その中に「日 友好 墨」と書かれているお皿があった。
墨?
もしかしたらこれはアメリカを米、イギリスを英、フランスを仏、と書くように、メキシコを漢字一文字で書いた国名?
聞いたら案の定そうだと言う。
帰宅して調べるとメキシコは漢字では「墨西哥」と書くのだとか。
この文字をメキシコと読める日本人はまずいないだろう。
そもそも亜米利加も仏蘭西も独逸も当て字である。
だから何となくそう読めなくはない。
基本的に漢字一文字表記は大抵最初に来る漢字を使う。
処がアメリカはなぜか「亜米利加」の2番目の文字「米」である。
何でも「ァメリカ」はメのアクセントが強く、メリカと聞こえたらしく、それで米になったとか。
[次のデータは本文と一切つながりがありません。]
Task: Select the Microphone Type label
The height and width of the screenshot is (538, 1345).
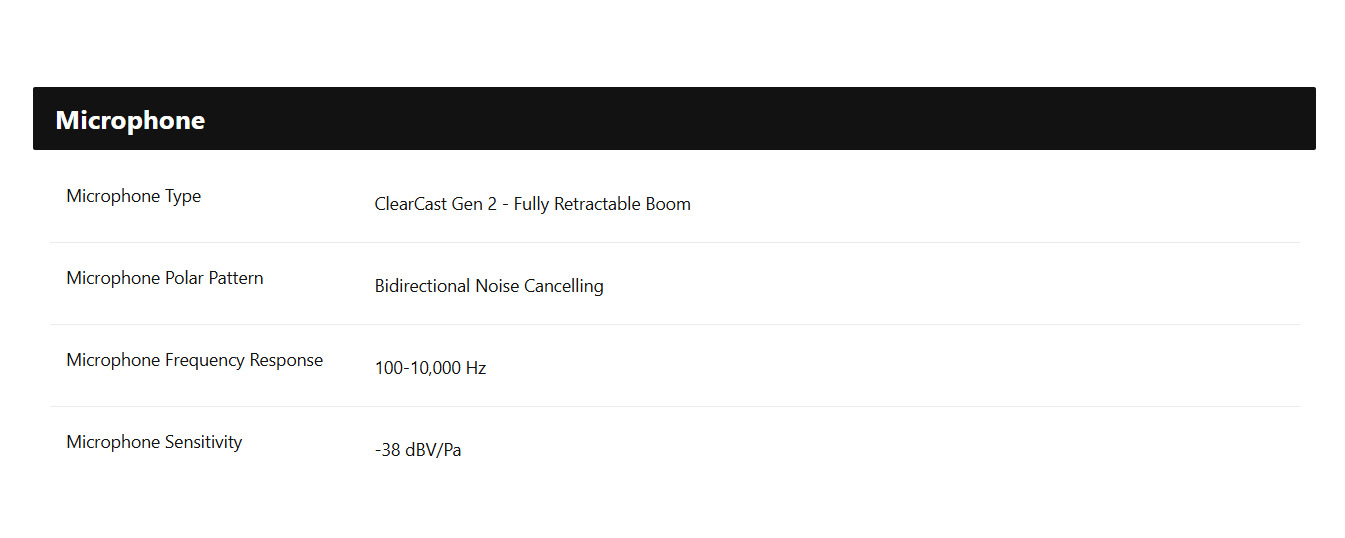Action: 134,196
じゃあイギリスが昔はエゲレスと言っていたのも、そう聞こえたから英吉利になり、英になったのか?
けれど墨西哥にはどこにもメキシコと読む手がかりなどない!
そこでさらに調べると江戸時代中期、世界地図を作成する際、中国で使っていた墨西哥という当て字をそのまま使ったらしい。
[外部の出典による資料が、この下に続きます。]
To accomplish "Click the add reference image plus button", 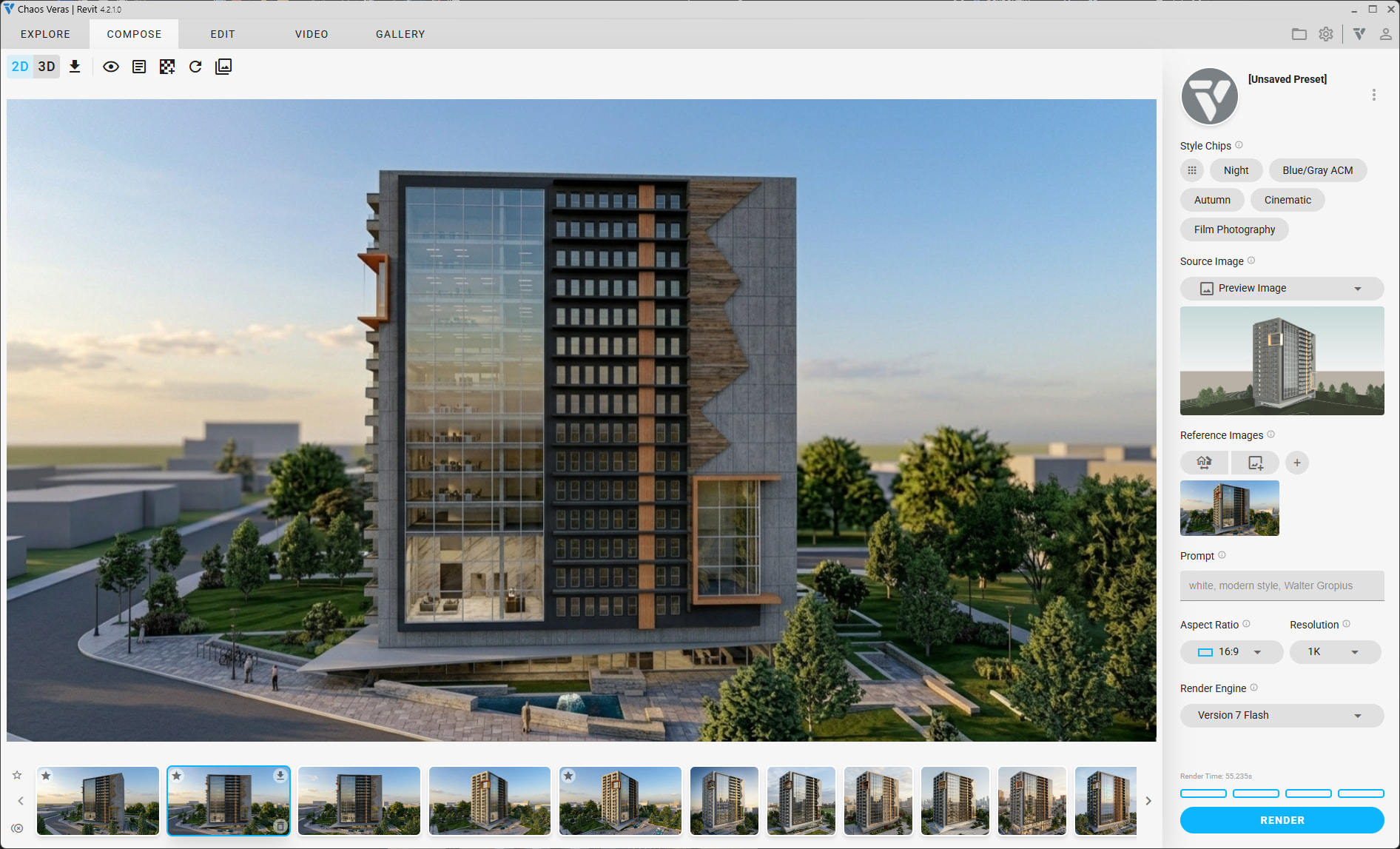I will pos(1296,463).
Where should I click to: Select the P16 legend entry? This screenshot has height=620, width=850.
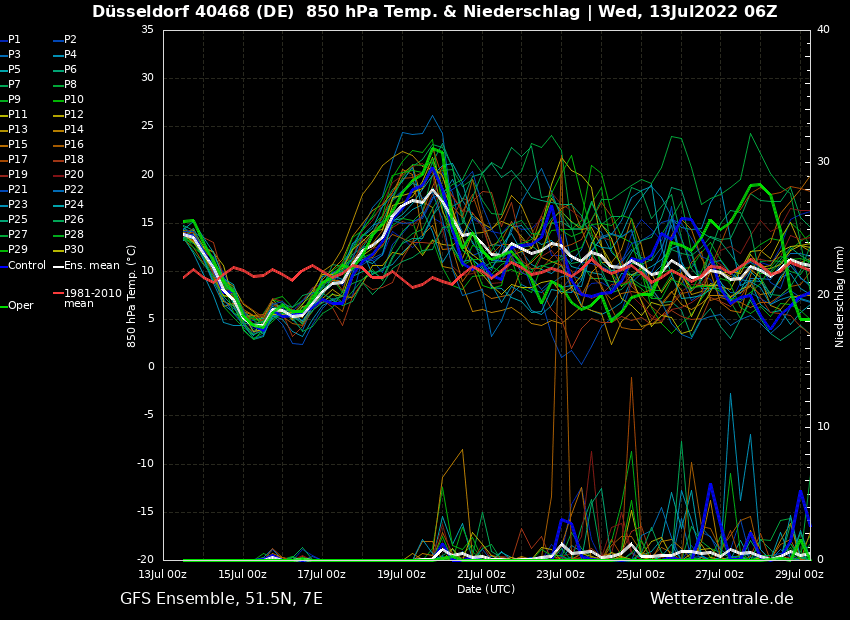pos(73,145)
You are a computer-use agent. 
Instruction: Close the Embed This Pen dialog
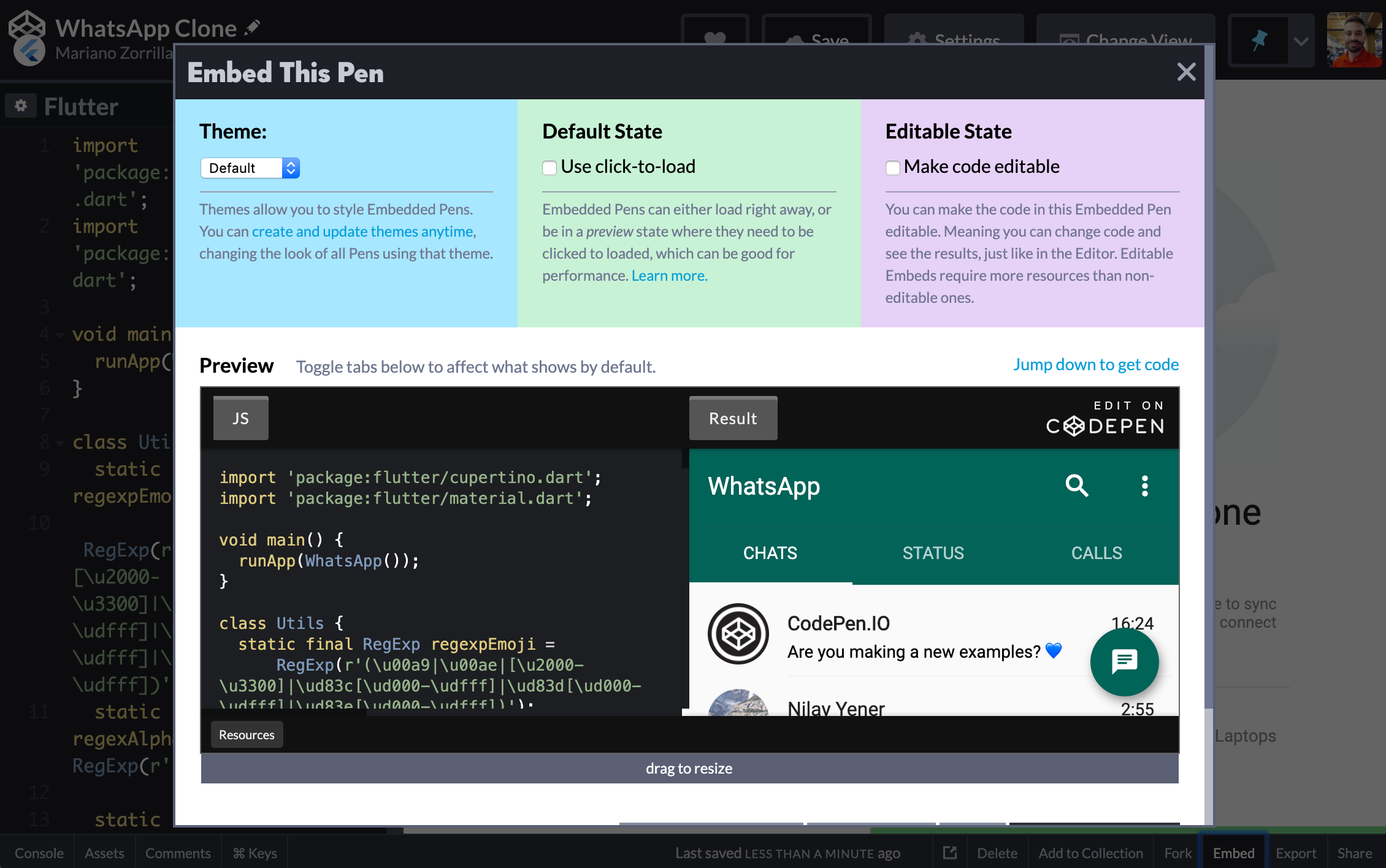1186,72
同じ漢字でも日本と中国や台湾は読み方が違うから、中国では墨西哥は「メキシコ」に近い発音だったようだ。
世界の国を漢字一文字で表すようになったきっかけは新聞などの見出しを作成する際、カタカナでの表記はスペースの都合上難しかったため、新聞記者たちの間で表記のルールが決められ、現在の漢字表記に統一されたとのこと。
そこで幾つかの国の漢字一文字を調べて見た。
カザフスタン 香佐富斯坦は香 (この一文字はなかなか)
ラオス 羅宇または老檛は老 (ちょっと抵抗ある当て字)
コンゴ 公果は公 (公はともかく、公果となったらキミカという名前に使えそう)
アイルランド 愛蘭は愛 (中華系の女性の名前みたいなのも、漢字一文字が愛だなんていうのも、国名としては違和感しかない)
トルコ 土耳古は土 (耳は土より壁にあるものなんだけど)
ギリシャ 希臘は希 (希はいい当て字よね)
ペルー 秘露は秘 (秘境か?)
アイスランド 氷州又は氷島は氷 (これは和訳じゃん!)
メキシコ料理から始まった漢字一文字の国名は、私の好奇心を刺激し、日本の歴史を変わった視点から捉えることができて、なかなか面白かった。
よーし。
こうなったらついでだ!
年末になったら恒例の「今年一年を漢字一文字で表したら」というヤツにトライしてみよっかな。